• Work required: Only the line containing "1869x816 pixels." and the lines after it, through the end of the data below, are to be returned, each exactly as it stands.
[Supplied material]
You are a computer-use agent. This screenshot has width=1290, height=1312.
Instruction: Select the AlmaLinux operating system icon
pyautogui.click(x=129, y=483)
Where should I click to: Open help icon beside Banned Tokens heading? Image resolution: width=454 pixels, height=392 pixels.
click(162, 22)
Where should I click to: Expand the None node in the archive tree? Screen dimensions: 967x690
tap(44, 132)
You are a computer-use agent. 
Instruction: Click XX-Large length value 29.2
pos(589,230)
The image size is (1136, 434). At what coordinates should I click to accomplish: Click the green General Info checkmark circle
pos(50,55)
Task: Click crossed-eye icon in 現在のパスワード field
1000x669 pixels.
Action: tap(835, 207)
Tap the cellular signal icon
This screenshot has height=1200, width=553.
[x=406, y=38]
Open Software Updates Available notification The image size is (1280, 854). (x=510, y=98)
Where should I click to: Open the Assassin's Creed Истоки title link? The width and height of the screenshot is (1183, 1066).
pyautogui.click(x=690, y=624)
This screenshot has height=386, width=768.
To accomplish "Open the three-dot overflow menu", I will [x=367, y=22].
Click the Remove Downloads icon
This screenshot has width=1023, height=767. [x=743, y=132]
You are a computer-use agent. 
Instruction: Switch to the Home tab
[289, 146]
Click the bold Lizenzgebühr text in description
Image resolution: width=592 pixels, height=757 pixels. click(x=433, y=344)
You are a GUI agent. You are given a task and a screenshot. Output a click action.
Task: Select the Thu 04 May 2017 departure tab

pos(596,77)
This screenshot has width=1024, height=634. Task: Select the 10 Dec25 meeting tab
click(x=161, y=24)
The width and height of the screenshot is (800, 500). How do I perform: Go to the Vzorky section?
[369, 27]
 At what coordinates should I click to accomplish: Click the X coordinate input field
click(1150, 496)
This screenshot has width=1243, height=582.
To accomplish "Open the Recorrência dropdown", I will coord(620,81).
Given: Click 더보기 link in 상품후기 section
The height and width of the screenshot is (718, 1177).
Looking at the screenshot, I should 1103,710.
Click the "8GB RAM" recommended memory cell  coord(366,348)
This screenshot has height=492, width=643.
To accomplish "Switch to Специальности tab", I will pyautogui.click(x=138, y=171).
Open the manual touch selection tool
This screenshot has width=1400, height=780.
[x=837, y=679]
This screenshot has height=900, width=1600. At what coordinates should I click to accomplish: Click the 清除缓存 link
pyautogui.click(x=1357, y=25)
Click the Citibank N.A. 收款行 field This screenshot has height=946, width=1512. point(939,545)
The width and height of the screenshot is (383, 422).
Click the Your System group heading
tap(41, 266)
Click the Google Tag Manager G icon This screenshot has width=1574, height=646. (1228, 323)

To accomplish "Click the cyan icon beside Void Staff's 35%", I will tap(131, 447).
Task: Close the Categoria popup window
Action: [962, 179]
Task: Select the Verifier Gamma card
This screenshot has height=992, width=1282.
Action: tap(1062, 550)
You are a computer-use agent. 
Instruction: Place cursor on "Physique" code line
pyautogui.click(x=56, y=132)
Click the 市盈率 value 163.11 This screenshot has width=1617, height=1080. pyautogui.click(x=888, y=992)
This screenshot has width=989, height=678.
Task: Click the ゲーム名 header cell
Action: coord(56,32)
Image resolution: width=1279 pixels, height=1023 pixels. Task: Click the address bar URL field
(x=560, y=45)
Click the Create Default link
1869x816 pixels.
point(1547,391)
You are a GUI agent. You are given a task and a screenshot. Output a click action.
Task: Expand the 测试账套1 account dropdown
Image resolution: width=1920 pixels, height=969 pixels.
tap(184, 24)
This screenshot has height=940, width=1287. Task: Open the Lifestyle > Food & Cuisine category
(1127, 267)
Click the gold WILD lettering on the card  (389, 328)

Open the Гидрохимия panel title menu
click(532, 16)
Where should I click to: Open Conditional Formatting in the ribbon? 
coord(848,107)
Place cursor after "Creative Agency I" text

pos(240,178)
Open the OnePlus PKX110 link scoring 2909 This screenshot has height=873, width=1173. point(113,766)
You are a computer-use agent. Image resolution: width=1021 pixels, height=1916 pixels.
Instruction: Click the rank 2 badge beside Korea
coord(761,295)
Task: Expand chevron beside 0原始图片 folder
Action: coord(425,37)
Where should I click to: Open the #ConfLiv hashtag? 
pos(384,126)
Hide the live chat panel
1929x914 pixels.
[/Supplied material]
• Exercise solution:
1869x816 pixels.
point(1547,391)
You are a GUI agent. You are given a task and a screenshot. Output a click action.
Task: Expand the 测试账套1 account dropdown
Image resolution: width=1920 pixels, height=969 pixels.
tap(184, 24)
This screenshot has height=940, width=1287. Task: Open the Lifestyle > Food & Cuisine category
(1127, 267)
Click the gold WILD lettering on the card  (389, 328)

Open the Гидрохимия panel title menu
click(532, 16)
Where should I click to: Open Conditional Formatting in the ribbon? 
coord(848,107)
Place cursor after "Creative Agency I" text

pos(240,178)
Open the OnePlus PKX110 link scoring 2909 This screenshot has height=873, width=1173. point(113,766)
You are a computer-use agent. Image resolution: width=1021 pixels, height=1916 pixels.
Instruction: Click the rank 2 badge beside Korea
coord(761,295)
Task: Expand chevron beside 0原始图片 folder
Action: coord(425,37)
Where should I click to: Open the #ConfLiv hashtag? 
pos(384,126)
Hide the live chat panel
1929x914 pixels.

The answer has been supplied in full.